It's necessary to understand that corporation tax is a bad tax

All taxes make the wallet of some live human being lighter. There is no exception to this rule. The study of whose, when, is that of tax incidence.

The incidence of corporation tax is split between the shareholders and all the workers in the economy where the tax applies. For if you tax the return to capital then you will have reduced the return to capital thereby reducing the amount of capital invested. Since it is capital added to labour which increases labour productivity this then reduces the growth of wages - average wages are determined by average labour productivity.

All of this is well known. Where disagreements come in is what is that split between capital and labour? It is absolutely not the corporation that pays - that might be a legal person but it’s not a live human being therefore it cannot carry the economic burden of the tax. Reasonable studies of the US state that it’s 70/30 capital to labour in that market. Other, equally reasonable, studies indicate 30/70. A study here argues 50/50 for the UK.

One study by Kimberly Clausing argues that it’s 0% the workers. Although when directly questioned when that came out (by this writer asking the question of her) Professor Clausing did agree that the result could be driven by multinational companies already using offshore to reduce their tax bills, severely limiting the relevance of the result.

We also know what drives the split. The smaller the economy in relation to the global one, the more mobile the capital under discussion, the more it will be the workers carrying the burden. It was also a result from Tony Atkinson and Joe Stiglitz that the burden could be more than 100%. That is, the workers could lose in wages more than the amount raised in tax - although we’d expect that result to apply in small and poor countries where the capital under discussion is foreign investment.

This loss from this form of taxation is known as the deadweight cost. What is lost purely from the amount of tax raised, the method of doing so. This is nothing at all to do with hte good that may be gained from the spending of the money, it’s purely a commentary on how the tax is raised, how much is, from whom.

We have a spectrum of rising deadweights too. From repeated taxation of real property (so, an LVT, the taxation of resource rents and so on) through consumption taxes (VAT say), to income taxes, to capital and corporation taxes. Topping out at vastly the most expensive in this sense are transactions taxes (the Robin Hood tax on financial markets say).

So, corporation tax is a bad tax because it has high deadweights - we lose more economic activity this way than by raising the same revenue from less damaging taxes. This birden also falls ever more heavily the smaller a place is, the poorer it is. In developing countries the damage is more than the revenue raised.

All of which is a prelude to this:

Liz Truss could pull the UK out of a deal agreed by Rishi Sunak to “stitch-up” global corporation tax rates at 15 per cent, it has emerged, as two of her most prominent supporters criticised the agreement.

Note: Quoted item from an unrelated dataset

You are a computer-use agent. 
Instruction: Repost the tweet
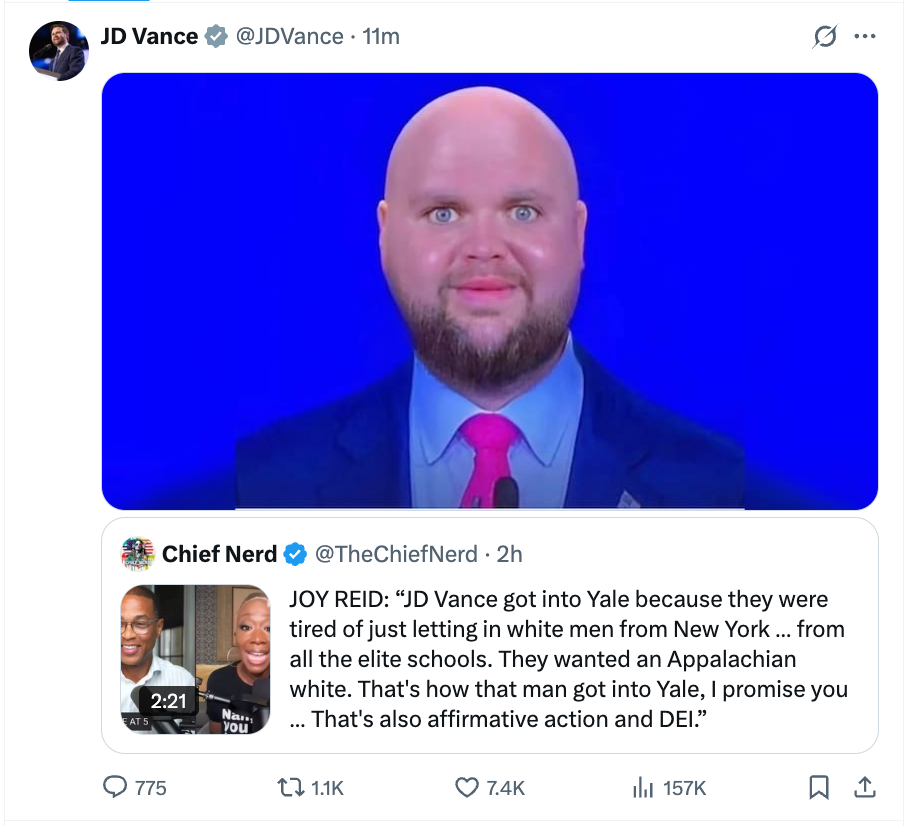(290, 788)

That attempt at the minimum is an international cartel determined to enforce a bad tax. Of course we should pull out of it. Even if not for ourselves then for those in the developing countries where it bites hardest.

As to why the attempt at the cartel that’s because almost no one outside the actual experts in the field of taxation understands the first 8 paragraphs of this little note. Therefore politicians see it as a convenient way of taxing them over there, those corporations, to provide nice things for voters. Instead of what it is, a method of impoverishing those same voters.

Competition between nations to lower the corporation tax rate is exactly what stops that political pillaging. Which is why the politicians are so against that competition.